Preview: Angie Tribeca 1x1 (US: TBS)

Posted on January 19, 2016 | Post a comment | Bookmark and Share

Angie Tribeca

In the US: Mondays, 9pm, TBS. Starts January 25th
In the UK: Not yet acquired

It's been a while since we've had a good US cop spoof. Back in the 80s, there were Police Squad and Sledge Hammer to make us laugh with pastiches of the then-conventions of the genre, as well as some plain old silliness.

Since then, it's been a desert, I tell you. A desert. But now from the brains of Steve and Nancy Carell comes Police Squad again. A little different, but still basically Police Squad.

Angie Tribeca stars Rashida Jones as the eponymous Tribeca, a lonewolf detective who works alone. Then along comes partner number 237 (Mr Ali Larter aka Hayes MacArthur from Perfect Couples and Really) and finally there's someone who might be able to accommodate her uniquely tough working methods.

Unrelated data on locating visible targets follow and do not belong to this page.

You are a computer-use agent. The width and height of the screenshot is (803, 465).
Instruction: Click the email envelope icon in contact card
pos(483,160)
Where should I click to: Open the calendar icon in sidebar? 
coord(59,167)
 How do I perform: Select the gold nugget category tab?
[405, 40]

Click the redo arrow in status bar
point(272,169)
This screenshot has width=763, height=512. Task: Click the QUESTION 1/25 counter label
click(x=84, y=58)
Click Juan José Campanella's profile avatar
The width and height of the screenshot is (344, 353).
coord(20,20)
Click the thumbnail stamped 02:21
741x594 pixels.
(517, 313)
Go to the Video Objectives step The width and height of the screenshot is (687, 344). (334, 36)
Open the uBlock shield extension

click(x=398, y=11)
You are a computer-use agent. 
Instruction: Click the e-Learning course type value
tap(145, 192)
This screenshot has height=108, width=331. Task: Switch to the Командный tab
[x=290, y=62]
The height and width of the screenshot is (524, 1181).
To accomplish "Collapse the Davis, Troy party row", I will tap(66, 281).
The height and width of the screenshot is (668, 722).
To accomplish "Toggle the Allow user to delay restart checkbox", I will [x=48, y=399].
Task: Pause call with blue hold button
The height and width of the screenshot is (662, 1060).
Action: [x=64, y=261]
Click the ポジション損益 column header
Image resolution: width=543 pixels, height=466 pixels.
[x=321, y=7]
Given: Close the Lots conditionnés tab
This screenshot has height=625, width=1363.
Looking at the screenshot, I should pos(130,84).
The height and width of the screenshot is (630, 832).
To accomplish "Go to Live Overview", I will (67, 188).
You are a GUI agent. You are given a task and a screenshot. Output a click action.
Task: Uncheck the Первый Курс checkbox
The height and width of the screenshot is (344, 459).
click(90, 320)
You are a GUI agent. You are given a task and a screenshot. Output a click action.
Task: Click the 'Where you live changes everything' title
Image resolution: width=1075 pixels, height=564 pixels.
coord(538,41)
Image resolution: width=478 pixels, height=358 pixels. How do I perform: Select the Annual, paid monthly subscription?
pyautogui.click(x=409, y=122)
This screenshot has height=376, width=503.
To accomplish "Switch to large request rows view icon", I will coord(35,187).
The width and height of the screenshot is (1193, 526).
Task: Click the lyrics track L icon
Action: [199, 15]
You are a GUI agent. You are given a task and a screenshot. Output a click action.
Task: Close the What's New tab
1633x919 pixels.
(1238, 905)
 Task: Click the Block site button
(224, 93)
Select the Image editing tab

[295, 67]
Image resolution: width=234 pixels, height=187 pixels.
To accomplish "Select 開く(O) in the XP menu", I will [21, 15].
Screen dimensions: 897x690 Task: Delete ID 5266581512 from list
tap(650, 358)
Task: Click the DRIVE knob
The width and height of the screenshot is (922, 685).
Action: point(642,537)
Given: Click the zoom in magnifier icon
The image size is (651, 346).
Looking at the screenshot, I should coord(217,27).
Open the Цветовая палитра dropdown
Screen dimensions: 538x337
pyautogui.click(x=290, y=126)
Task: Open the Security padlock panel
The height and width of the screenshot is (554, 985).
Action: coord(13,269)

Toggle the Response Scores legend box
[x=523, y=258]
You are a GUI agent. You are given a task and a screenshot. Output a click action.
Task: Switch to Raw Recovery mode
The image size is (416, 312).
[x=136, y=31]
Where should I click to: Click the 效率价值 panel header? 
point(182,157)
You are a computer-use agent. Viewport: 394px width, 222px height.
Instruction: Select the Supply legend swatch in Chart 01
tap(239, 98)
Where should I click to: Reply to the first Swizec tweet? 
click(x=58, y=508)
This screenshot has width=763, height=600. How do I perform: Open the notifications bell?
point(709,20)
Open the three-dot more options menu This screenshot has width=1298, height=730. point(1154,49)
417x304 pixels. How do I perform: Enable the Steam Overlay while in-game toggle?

And that's basically the plot. There's a tough gruff police captain (Jere Burns from Dear John USA and Help Me Help You). There's all manner of guest suspects (Lisa Kudrow and Gary Cole). But that's about it. 

But that's not what the show's really about it. It's about a series of scenes containing sight gags, stunts, jokes and whatever else it fancies, all of which are intended to make you laugh in more or less the same way Sledge Hammer and Police Squad did. Sometimes that's by undermining conventions, such as continuing conversations that would normally be ended by a scene cut or left implicit; sometimes it's by verbal jokes, such as having every line begin "with all due respect"; sometimes it's by visual fun, such as having the suspect jog off while an obvious stunt double does gymnastics to pursue him unnecessarily dramatically; and sometimes it's just by doing something odd, like having MacArthur plummet to his death and then pop back unharmed in the next episode.

All of this description kills the comedy, of course, so I'm going to stop with it now. I so am. Watch the trailer instead.

The show takes about 10 minutes for the first episode to transcend sixth form-review style comedy and to become actually funny, but after that it's frequently laugh out loud funny, so I'm definitely going to stick with it.

PS If you're quick, TBS is streaming the entire first season right now, so you can watch it all in one go, but only for another day or so. The show's already been renewed for a second season, too.